I'll do my best to give my professional opinion for your situation. I know it can be exciting to be asked to cook for a family, but I just want to hopefully give you a few things to think about before just jumping straight into being a personal chef. You may already know most all of what I'm going to bring up, but I'm just trying to help. You don't have to answer publicly, but ask yourself some questions.

Does Miami require a business license?
Does running your business in a client's home require you to be insured? (worst case scenario, you have a grease fire, throw water on it and burn their house down.)
Do you have any legal safe guards in case a member gets sick, blames your cooking and sues you?
Does your state or city require a food handlers card, ServSafe certification, or comparable proof of training?
Does your state require you to collect taxes?

I'm not trying to scare you, I'm just trying to help anyone considering the business to make sure they're covered since most people will more than likely be going into the business as a sole propreitor. If you already have a business set up incorporated or as an LLC, bonus. I'm not a lawyer, but I know there's a few hoops to jump through regardless what state you're in.

As far as pricing, it seems like you'll be doing family style cooking, that's good, your days should be shorter. It may be best for you to set up a per hour or per day rate plus groceries. It'd be best for you to do the grocery shopping because you'll know exactly what you'll need to cook your menu, and you'll ensure you're picking the best possible produce. Get a grocery store deposit before shopping or, in your client agreement, make sure you are compensated for your receipt upon job completion.

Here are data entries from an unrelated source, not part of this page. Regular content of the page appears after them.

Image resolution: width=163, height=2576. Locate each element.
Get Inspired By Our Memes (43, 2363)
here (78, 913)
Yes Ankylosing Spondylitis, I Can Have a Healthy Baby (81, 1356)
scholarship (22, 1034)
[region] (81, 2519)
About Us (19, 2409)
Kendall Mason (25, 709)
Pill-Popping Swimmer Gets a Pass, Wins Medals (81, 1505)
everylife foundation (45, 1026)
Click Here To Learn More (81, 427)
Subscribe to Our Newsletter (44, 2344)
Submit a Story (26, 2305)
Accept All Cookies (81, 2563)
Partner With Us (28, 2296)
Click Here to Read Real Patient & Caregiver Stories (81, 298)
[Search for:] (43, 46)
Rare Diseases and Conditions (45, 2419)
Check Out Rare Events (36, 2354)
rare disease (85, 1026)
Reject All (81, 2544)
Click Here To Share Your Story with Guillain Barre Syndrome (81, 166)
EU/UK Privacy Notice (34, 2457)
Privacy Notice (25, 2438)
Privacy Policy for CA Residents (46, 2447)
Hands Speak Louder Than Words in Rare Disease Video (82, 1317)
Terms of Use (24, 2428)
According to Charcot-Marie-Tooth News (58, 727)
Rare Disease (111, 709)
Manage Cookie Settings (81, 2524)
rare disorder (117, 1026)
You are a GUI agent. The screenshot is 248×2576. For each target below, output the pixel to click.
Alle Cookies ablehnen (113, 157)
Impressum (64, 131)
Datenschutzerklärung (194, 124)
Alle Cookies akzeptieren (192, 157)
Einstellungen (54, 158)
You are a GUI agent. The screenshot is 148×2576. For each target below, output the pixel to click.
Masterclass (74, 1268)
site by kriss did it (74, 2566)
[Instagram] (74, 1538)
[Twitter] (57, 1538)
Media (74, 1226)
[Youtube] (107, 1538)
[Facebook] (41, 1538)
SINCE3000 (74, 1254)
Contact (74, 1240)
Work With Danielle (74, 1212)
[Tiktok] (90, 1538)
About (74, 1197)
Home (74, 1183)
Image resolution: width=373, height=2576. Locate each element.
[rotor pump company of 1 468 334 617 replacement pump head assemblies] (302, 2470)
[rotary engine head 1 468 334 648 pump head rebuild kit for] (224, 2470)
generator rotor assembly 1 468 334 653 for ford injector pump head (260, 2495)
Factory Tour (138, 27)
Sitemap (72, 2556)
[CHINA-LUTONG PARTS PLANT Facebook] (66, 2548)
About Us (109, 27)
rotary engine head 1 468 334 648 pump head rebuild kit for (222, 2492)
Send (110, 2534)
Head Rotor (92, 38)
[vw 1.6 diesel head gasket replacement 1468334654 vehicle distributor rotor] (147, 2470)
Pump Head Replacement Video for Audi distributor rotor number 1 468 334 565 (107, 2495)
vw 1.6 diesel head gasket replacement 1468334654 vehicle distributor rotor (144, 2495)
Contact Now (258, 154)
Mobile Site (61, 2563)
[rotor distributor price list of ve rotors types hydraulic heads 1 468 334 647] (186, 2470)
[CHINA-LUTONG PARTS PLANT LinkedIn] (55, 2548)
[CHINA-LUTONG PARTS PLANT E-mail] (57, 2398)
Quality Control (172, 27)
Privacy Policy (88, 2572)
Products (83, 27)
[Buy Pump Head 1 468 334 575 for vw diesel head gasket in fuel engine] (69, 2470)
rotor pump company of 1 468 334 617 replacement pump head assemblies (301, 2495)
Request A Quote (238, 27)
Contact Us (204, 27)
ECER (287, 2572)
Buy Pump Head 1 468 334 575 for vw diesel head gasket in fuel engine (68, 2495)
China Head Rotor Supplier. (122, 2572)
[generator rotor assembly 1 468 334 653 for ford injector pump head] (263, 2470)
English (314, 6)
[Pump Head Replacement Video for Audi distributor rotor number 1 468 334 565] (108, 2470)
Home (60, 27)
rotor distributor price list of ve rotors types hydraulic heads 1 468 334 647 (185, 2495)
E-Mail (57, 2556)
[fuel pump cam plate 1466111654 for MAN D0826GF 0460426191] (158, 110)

There are a number of variables to consider before settling on price, but I think a fair price for this particular service would be $100 - $175 per cook day + groceries ($500 - $875 per week). A selling point as a personal chef is the ability to personalize their menus, quantities, nutrition, etc. to suit them as a family and provide them with restaurant quality food. If they say thats too pricey, break it down for them. That's roughly 60 meals a week, you're doing their grocery shopping, cooking, and kitchen cleanup.

I know they said they like pretty much anything, but in my experience, that is rarely true. Google personal chef client questionnaire, and go over the questions with the family. Make sure allergies are part of the questions.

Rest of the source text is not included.